I am not advocating that the United States relinquish control over those root domain servers.  What I am advocating for is the beginning of serious discussion on how to build a framework of multi-stakeholder internet governance. Without it, the internet will continue to be a compromised communication platform. It will never live up to its economic, social, political, intellectual, or cultural promise. What we would not tolerate in physical space – thieves routinely gaining entry to our houses without the state acting to protect us – we should not tolerate in cyberspace – hackers who use fraud or any other method to penetrate private communications or correspondence. This observation applies to hackers who steal personally identifiable information for garden-variety financial fraud as well as those who do so for purpose of influencing international politics.

I propose that we renounce the practice of cyber insecurity practiced by or against the United States government, its institutions, and its people. Furthermore, since nation-states have engaged in the practices of cybersecurity, they cannot be relied upon to create that framework. And since corporate entities, from telecoms to application developers, have their own interests at stake, neither can they be trusted to serve a greater purpose than profit.  So I have an idea that goes along with my proposal: Let higher education do it.

Higher education is the only institution that can lay claim to a mission that strives for the sake of knowledge itself. It is, notwithstanding its inevitable political dimensions relevant to time and space, dedicated to both a principle and a process that is larger than a nation-state governments or multi-national corporations. It has a custom and practice of international connections and relationships. A framework created out of multi-stakeholder discourse would act as a starting point, a draft, a position paper, a straw man. Higher education can facilitate a discussion about how international internet governance might operate. Only then can we address cyber insecurity as its core weakness: the lack of governance. The rule of law must prevail over commerce, communications and content on the internet. 

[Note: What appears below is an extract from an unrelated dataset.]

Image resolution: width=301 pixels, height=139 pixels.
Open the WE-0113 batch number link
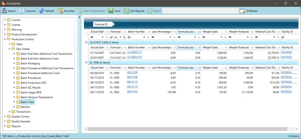click(x=132, y=82)
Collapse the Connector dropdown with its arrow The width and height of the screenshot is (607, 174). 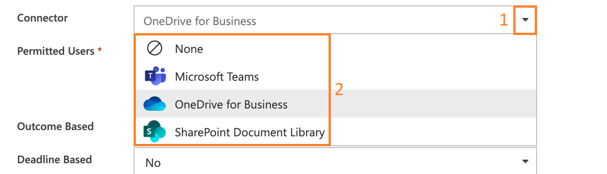coord(525,20)
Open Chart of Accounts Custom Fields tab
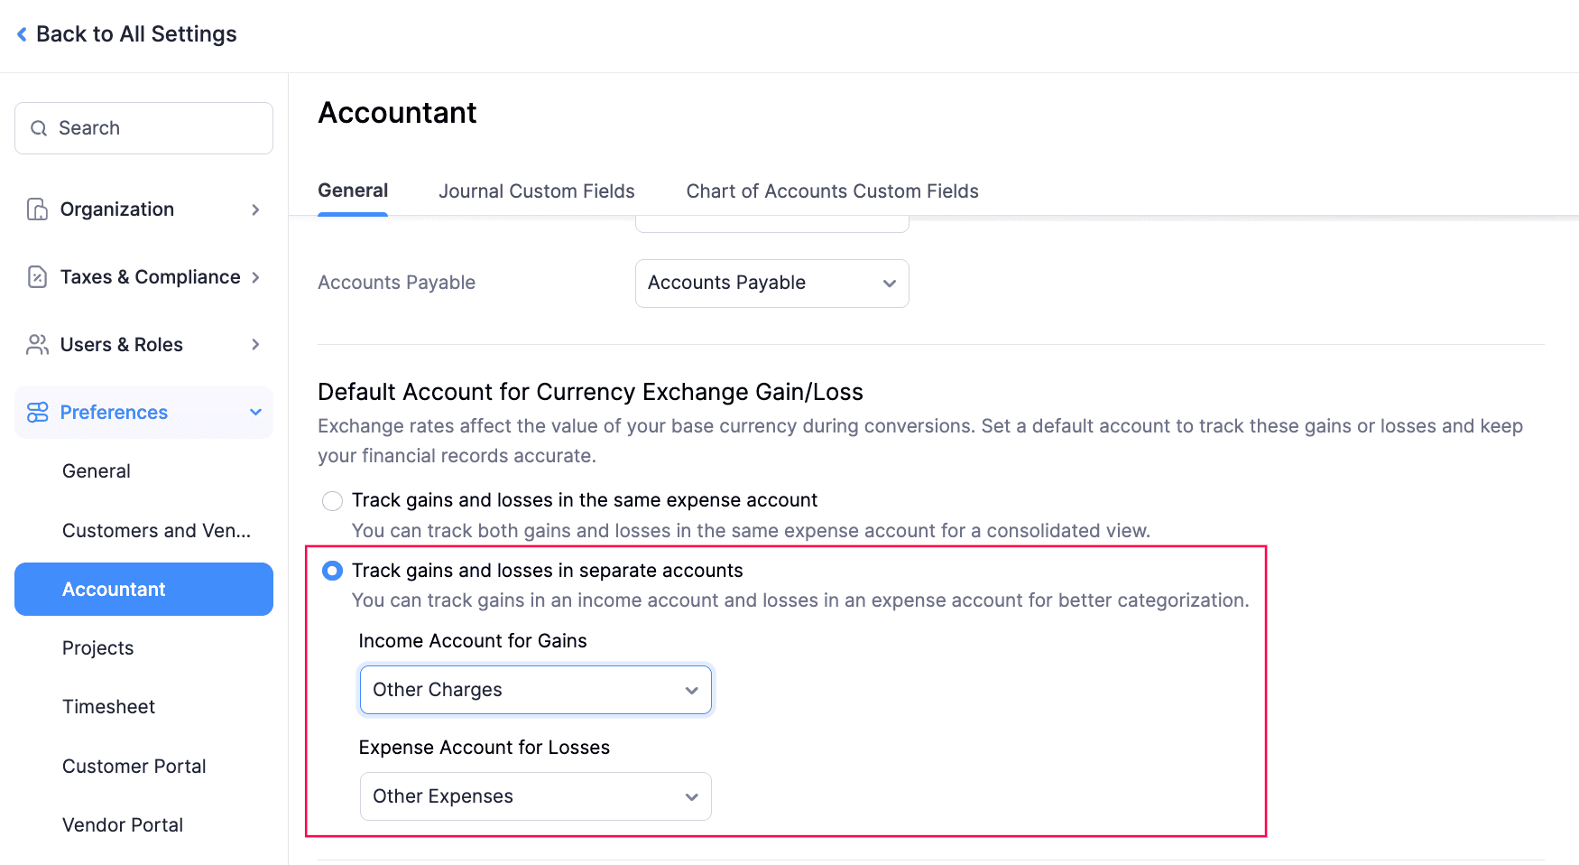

I began this talk with an overview of the some of the significant challenges that your generation faces. Depending on your academic and personal interests, you may choose to pursue any number of these challenges such as environmental sustainability, global health, a more equitable distribution of the world’s resources or how to achieve understanding among people of different religious practices and faiths.

But some of you out there must have a penchant for law, for negotiation. Some of you must be peacemakers who know how to bring people together to converse about complicated and challenging topics as to advance a common good. It is to you I speak and to the University of Massachusetts Amherst campus.

Global internet governance is among some of the most important issues that your generation must address. Working collaboratively with other higher educational institutions as well as centers for internet governance that already exist, colleges and universities can bring diverse, international, stakeholders together to think deeply about this challenge. Would we allow criminals, thieves and thugs to run our cities? Of course not. There is no reason why we should allow them to have as much control as they now exercise over the internet. The integrity of our political process – the heart of a democratic republic – is also at stake. It is time to get serious about global internet governance, and I see no reason why such an effort shouldn’t start right here, among us.